MORANGO
(FRESA)
Longa-metragem Ficção 90'
Autores: Michele Diniz e Rafael Lobo
Gênero: Drama social, distopia, realismo fastástico
Temas: Memória, Identidade, Conflito Geracional, Natureza e Sobrenatural
Local de filmagem: Rancho Queimado (SC)

SINOPSE
Heitor é um fitopatologista que há tempos não visita sua família que vive em Rancho Queimado, sua cidade natal. Quando a plantação de morango misteriosamente colapsa, ameaçando a tradicional festa local, Heitor é chamado às pressas para solucionar esta crise. Sua volta o reaproxima da avó Dalva, uma das criadoras da festa, agora com Alzheimer. Alheia ao desaparecimento do morango, ela confunde tempos e revive o passado como se atravessasse o presente, insistindo em refazer a festa em sua forma tradicional.
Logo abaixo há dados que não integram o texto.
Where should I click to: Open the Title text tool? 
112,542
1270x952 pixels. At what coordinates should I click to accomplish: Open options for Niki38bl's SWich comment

Entre o desejo de cuidar da avó e os conflitos familiares que ressurgem, Heitor percebe que sua investigação não conduz a uma solução definitiva e, ao mesmo tempo, enfrenta a dificuldade de se reinserir numa comunidade que passou a enxergá-lo como um estrangeiro.
TEASER
HEITOR S. D.
Filho único de JORGE e RITA e neto de DALVA e JOSÉ Nasceu em 1995 - 31 anos
Heitor é um homem cis, branco, gay, casado, loiro, alto e magro, de barba por fazer, que veste roupas confortáveis de aventura, como quem está sempre pronto para o campo. Apresenta traços de neurodivergência (autismo nível 1), com dificuldades de socialização. Fitopatologista e especialista em sensoriamento remoto, sua profissão estrutura sua forma de olhar o mundo: com drones multiespectrais e ortomosaicos NDVI/NDRE, ele busca padrões invisíveis nos talhões e testa hipóteses em campo e laboratório.
Tem pouca escuta para códigos sociais e culturais, apesar do discurso de esquerda e da pretensão de ativismo ambiental. A distância entre o que defende e o que pratica, somada ao ego alimentado pela própria competência, faz com que seja visto como autocentrado e arrogante. Por trás disso, na verdade, há uma dificuldade em enfrentar conflitos que faz com que ele fuja de conversas difíceis.


DALVA G. S.
Avó de HEITOR, mãe de RITANasceu em 1950 - 76 anos.
Dalva é uma idosa branca, viúva, de classe média alta em ascensão, acostumada a ocupar posições de respeito na comunidade. Ela tem um jeito doce e acolhedor ao mesmo tempo que se apresenta com o rigor firme de quem passou a vida liderando e organizando. Com o avanço do Alzheimer, porém, sua personalidade começa a se modificar: surgem confusões e momentos de irritação que podem escalar para agressividade, especialmente quando se sente contrariada ou tratada como incapaz.
Foi Dalva quem apostou no cultivo do morango como alternativa econômica para a cidade e, na década de 90, ao lado de outras mulheres, ajudou a criar a Festa do Morango, iniciativa que deu visibilidade ao município. O papel que ela ocupava na vida pública teve um preço, e em casa sua presença era muitas vezes intermitente, dividida entre os deveres comunitários.

MORANGO está em estágio inicial de desenvolvimento e parte de um elemento identitário de Rancho Queimado e da serra catarinense: a Festa do Morango. Criada por uma geração de mulheres que transformou o cultivo familiar em celebração coletiva para manter os jovens na terra e evitar o forte êxodo rural no fim dos anos 80, a festa reconfigurou uma comunidade que antes vivia de uma precária agricultura de cebola.
O projeto apresenta ainda um forte potencial de coprodução internacional ao articular uma narrativa local com atravessamentos transnacionais contemporâneos. Seu diferencial está em realizar um cinema fora do eixo de baixo orçamento com uma dupla de autores experientes e complementares.
O público-alvo é composto por adultos entre 25 e 60 anos, com interesse por cinema de autor e narrativas que articulam memória, crise ambiental e pertencimento. O filme dialoga prioritariamente com espectadores das capitais e cidades médias do Brasil, onde se concentra a oferta de salas de cinema independente, cineclubes e mostras, com interesse ainda em atingir um circuito democrático de difusão para o interior e plataformas VOD.